### What is needed
Show every line of the data where the word "Toggle" can be found.

### Records from a data collection
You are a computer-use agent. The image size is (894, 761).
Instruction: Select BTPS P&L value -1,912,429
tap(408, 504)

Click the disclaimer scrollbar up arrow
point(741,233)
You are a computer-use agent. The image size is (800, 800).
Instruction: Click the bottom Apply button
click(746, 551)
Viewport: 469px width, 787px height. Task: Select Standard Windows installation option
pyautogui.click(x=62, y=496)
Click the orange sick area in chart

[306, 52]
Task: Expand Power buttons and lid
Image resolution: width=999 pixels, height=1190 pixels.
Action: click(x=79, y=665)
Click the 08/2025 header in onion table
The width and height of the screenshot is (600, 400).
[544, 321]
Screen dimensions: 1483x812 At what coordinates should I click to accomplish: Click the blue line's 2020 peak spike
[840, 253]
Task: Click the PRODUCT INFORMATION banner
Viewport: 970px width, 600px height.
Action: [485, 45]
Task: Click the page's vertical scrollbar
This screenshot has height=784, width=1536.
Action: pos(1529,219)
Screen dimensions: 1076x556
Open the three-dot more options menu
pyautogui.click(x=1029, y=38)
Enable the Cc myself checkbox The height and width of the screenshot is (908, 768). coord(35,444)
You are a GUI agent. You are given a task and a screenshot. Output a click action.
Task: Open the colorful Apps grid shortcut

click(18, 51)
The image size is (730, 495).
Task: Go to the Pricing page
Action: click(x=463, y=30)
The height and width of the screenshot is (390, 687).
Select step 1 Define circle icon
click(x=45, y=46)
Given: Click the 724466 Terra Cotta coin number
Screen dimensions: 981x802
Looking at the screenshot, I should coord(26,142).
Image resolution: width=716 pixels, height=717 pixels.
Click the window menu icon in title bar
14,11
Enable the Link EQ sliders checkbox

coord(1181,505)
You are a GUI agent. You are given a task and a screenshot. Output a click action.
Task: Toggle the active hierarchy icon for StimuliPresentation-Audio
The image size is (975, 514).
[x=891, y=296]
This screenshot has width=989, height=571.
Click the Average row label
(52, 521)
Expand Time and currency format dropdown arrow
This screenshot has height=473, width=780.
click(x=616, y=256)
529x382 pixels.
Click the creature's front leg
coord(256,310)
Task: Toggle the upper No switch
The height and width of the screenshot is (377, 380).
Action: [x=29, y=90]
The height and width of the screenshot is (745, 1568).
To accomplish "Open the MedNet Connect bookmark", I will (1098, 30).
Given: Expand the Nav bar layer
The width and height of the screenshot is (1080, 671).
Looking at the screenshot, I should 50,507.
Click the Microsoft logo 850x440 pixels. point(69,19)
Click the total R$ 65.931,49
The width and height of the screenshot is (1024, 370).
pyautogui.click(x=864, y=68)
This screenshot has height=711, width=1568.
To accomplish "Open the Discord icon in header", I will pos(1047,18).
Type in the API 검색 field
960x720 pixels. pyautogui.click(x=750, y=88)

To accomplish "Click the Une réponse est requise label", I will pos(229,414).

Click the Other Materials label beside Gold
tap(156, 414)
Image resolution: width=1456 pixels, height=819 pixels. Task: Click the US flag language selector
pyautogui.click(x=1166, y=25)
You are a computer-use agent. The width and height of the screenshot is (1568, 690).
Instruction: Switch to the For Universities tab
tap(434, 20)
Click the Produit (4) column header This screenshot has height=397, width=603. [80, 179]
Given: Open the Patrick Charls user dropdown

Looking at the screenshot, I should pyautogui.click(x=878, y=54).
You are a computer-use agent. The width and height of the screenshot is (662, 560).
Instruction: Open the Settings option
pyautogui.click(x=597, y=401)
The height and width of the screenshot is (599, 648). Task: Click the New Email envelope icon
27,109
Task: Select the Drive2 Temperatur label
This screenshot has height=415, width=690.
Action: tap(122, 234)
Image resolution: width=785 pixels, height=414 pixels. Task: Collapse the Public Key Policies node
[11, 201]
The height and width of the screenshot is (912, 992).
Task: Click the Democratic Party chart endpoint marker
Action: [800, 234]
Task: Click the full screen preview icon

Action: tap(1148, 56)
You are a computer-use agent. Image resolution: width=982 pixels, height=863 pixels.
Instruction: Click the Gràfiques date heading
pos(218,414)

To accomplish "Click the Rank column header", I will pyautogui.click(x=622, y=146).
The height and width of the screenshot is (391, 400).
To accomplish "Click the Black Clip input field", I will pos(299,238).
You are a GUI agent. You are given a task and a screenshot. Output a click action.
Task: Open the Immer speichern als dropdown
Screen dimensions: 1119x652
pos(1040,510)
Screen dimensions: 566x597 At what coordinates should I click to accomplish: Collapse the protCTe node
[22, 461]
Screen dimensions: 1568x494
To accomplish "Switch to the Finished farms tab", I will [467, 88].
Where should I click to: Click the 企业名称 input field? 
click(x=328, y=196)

### Result of this task
Task: Toggle the active hierarchy icon for StimuliPresentation-Audio
Task: Toggle the upper No switch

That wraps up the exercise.